Pixel coordinate grounding data:

:::

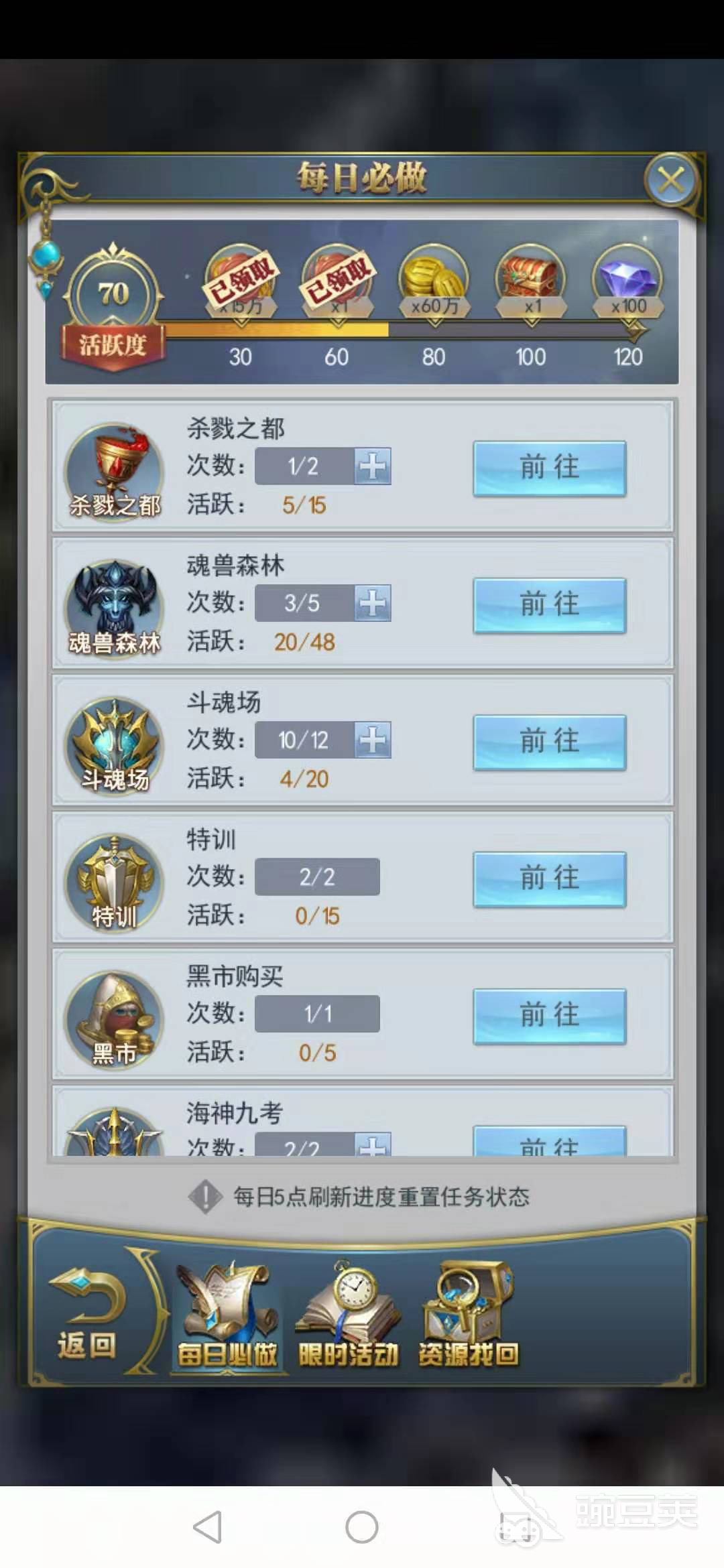Tap the Android home circle button
This screenshot has width=724, height=1568.
click(362, 1527)
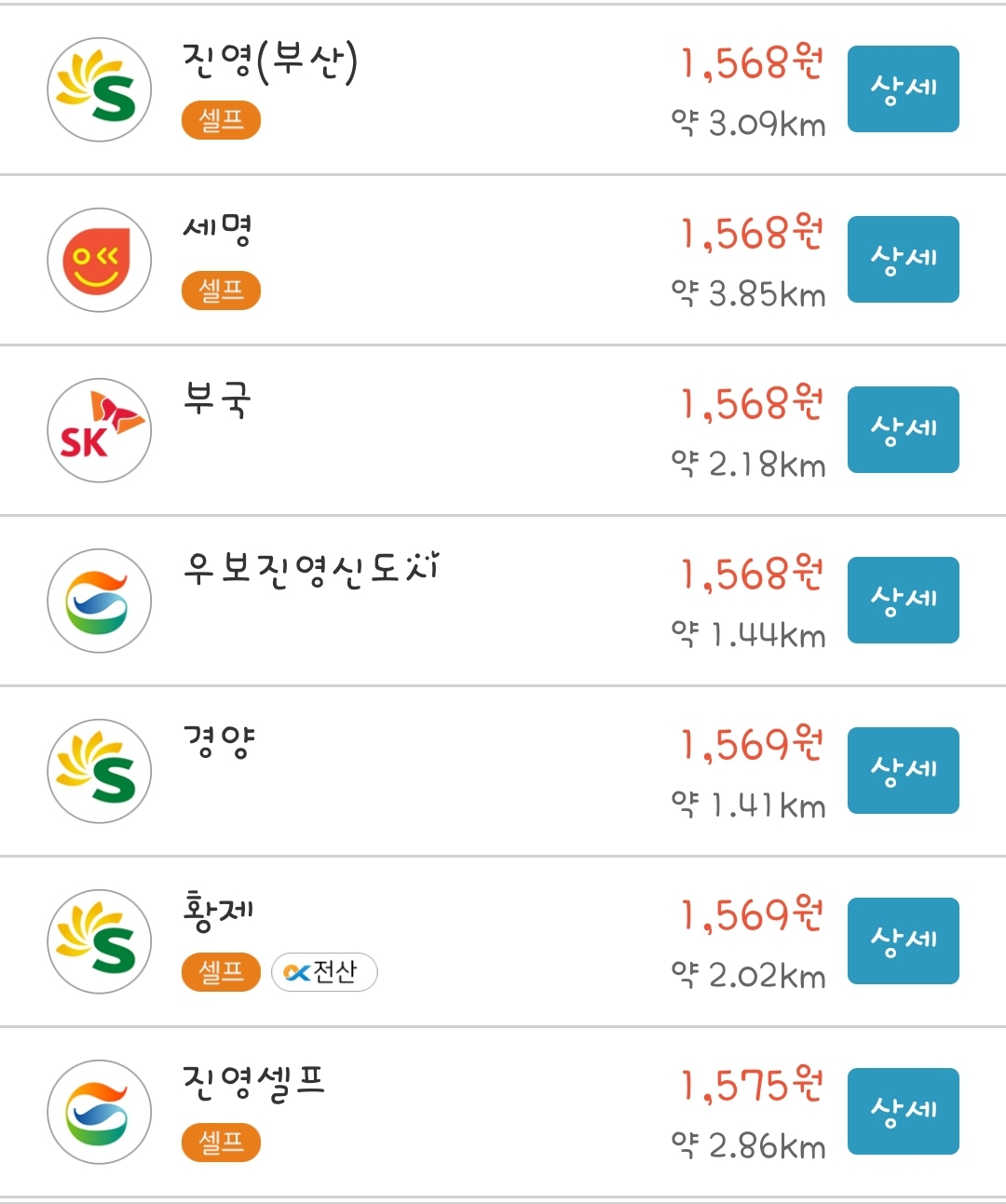Select the 1,575원 price of 진영셀프
This screenshot has height=1204, width=1006.
[753, 1086]
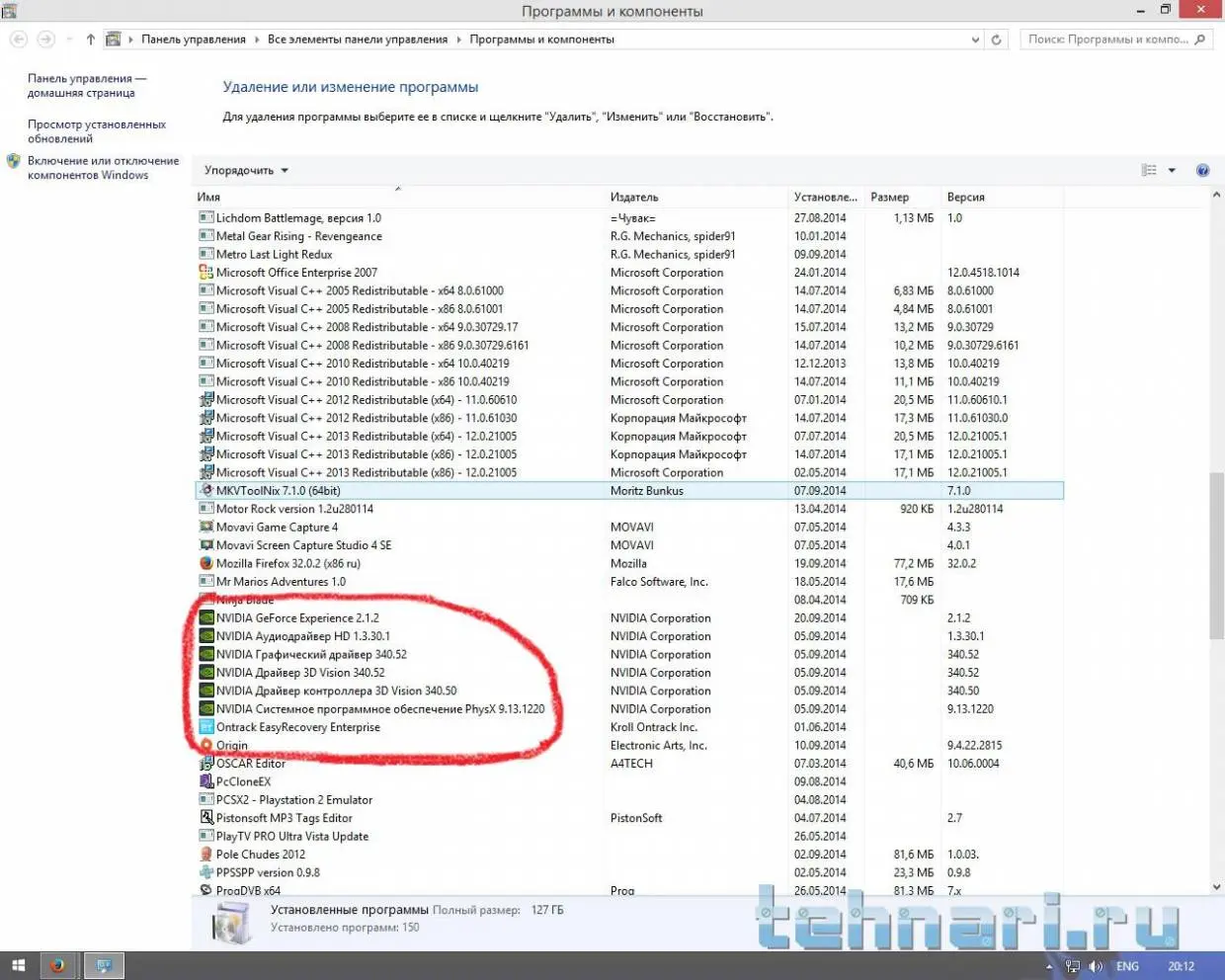The image size is (1225, 980).
Task: Switch the ENG input language indicator
Action: [1127, 966]

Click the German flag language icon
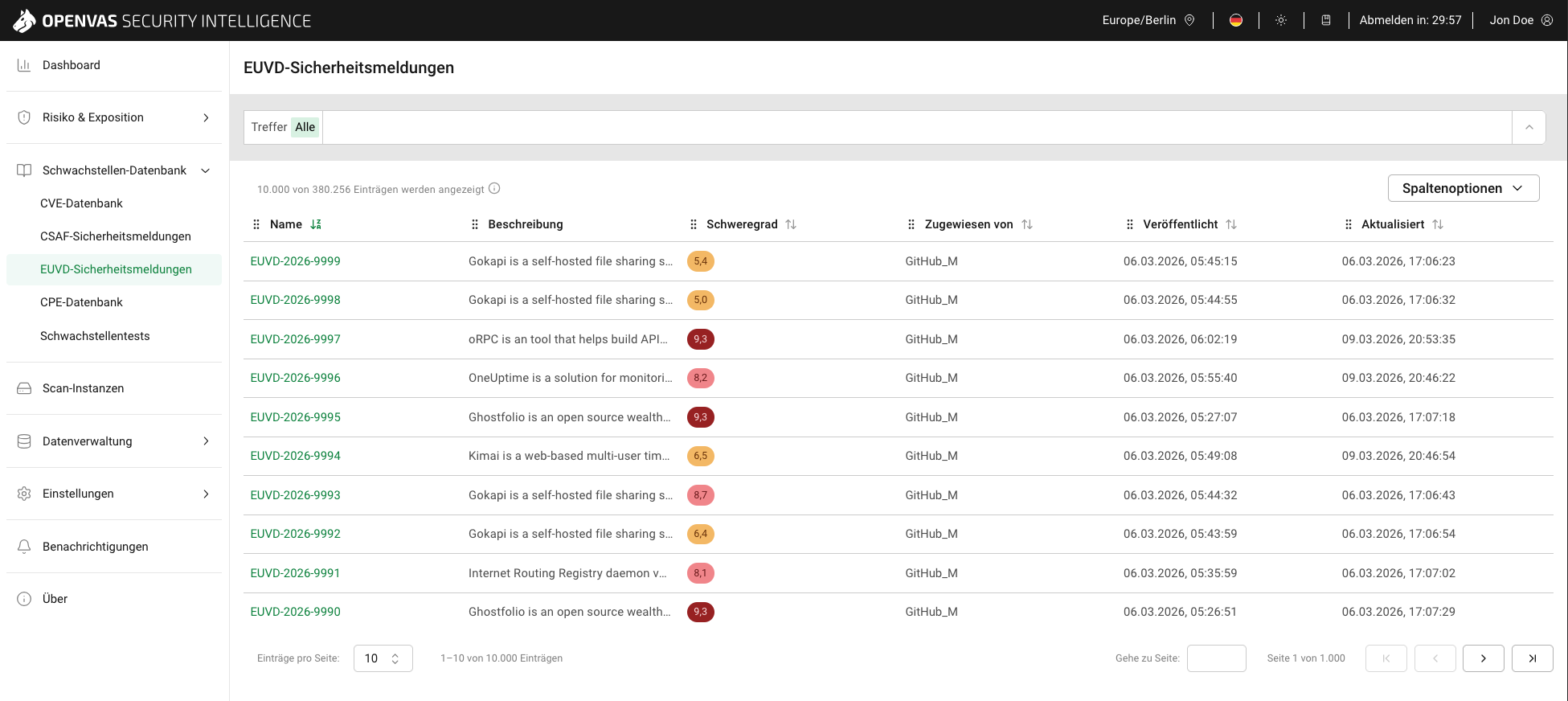tap(1236, 20)
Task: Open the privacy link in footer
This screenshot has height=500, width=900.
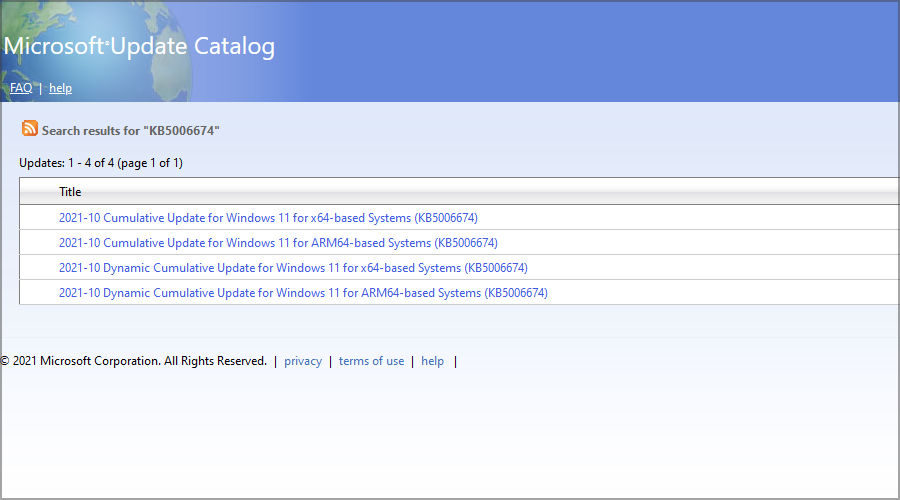Action: 303,361
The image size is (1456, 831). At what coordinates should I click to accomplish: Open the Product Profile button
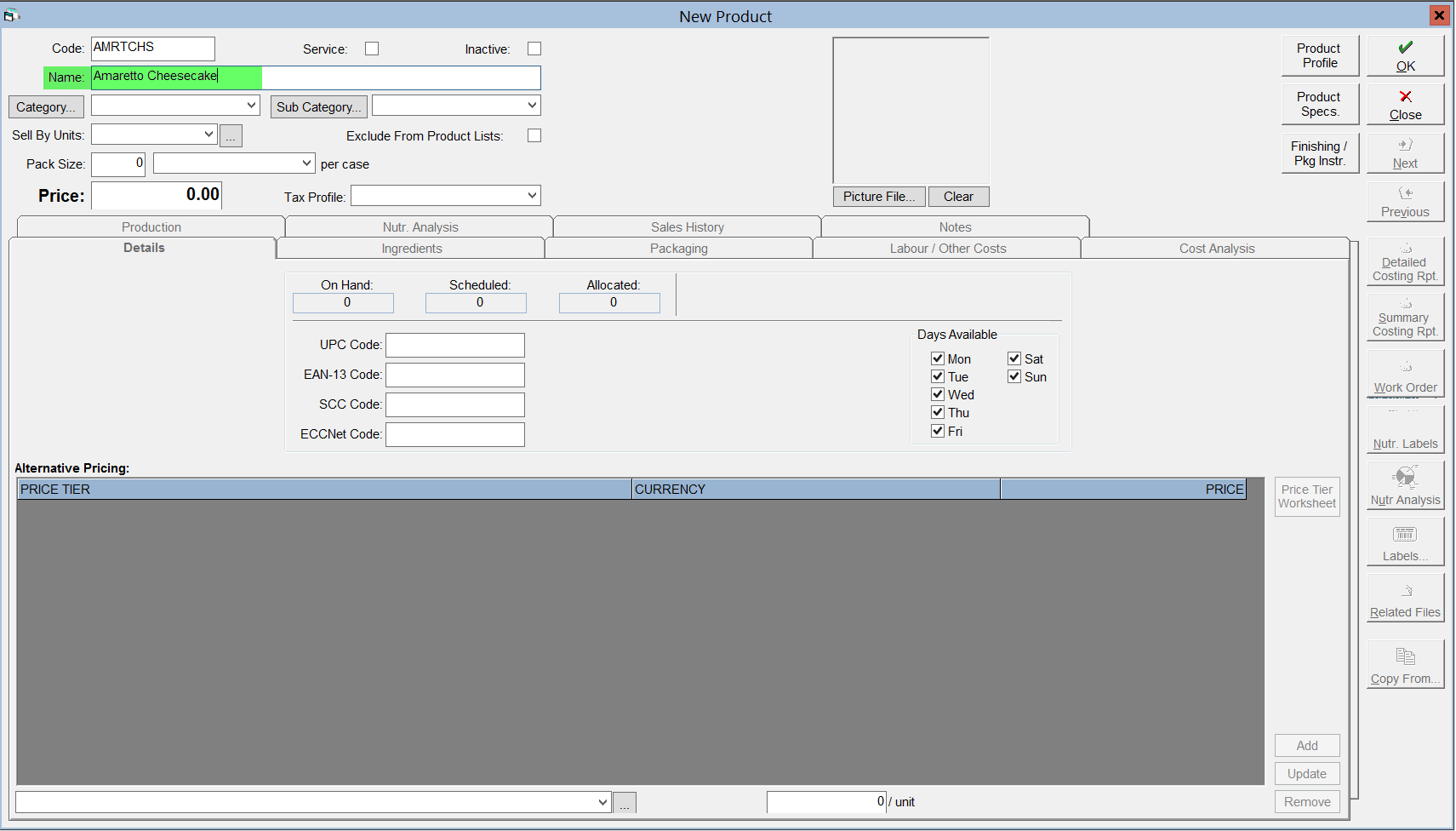coord(1320,55)
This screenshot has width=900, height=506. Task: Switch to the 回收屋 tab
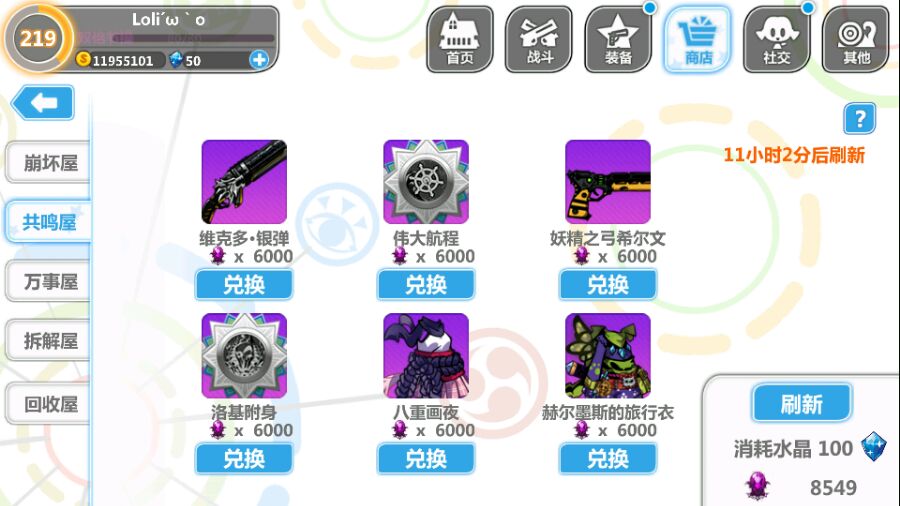tap(48, 404)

:::

» **TO DO**: Nothing but the lines from the line holding "The image size is (1456, 831)." through the last line of the entries above is to be reproduced, exactly and without pictures.

» **COMPLETED TASK**:
The image size is (1456, 831). At what coordinates should I click to accomplish: Open the Product Profile button
coord(1320,55)
This screenshot has width=900, height=506. Task: Switch to the 回收屋 tab
tap(48, 404)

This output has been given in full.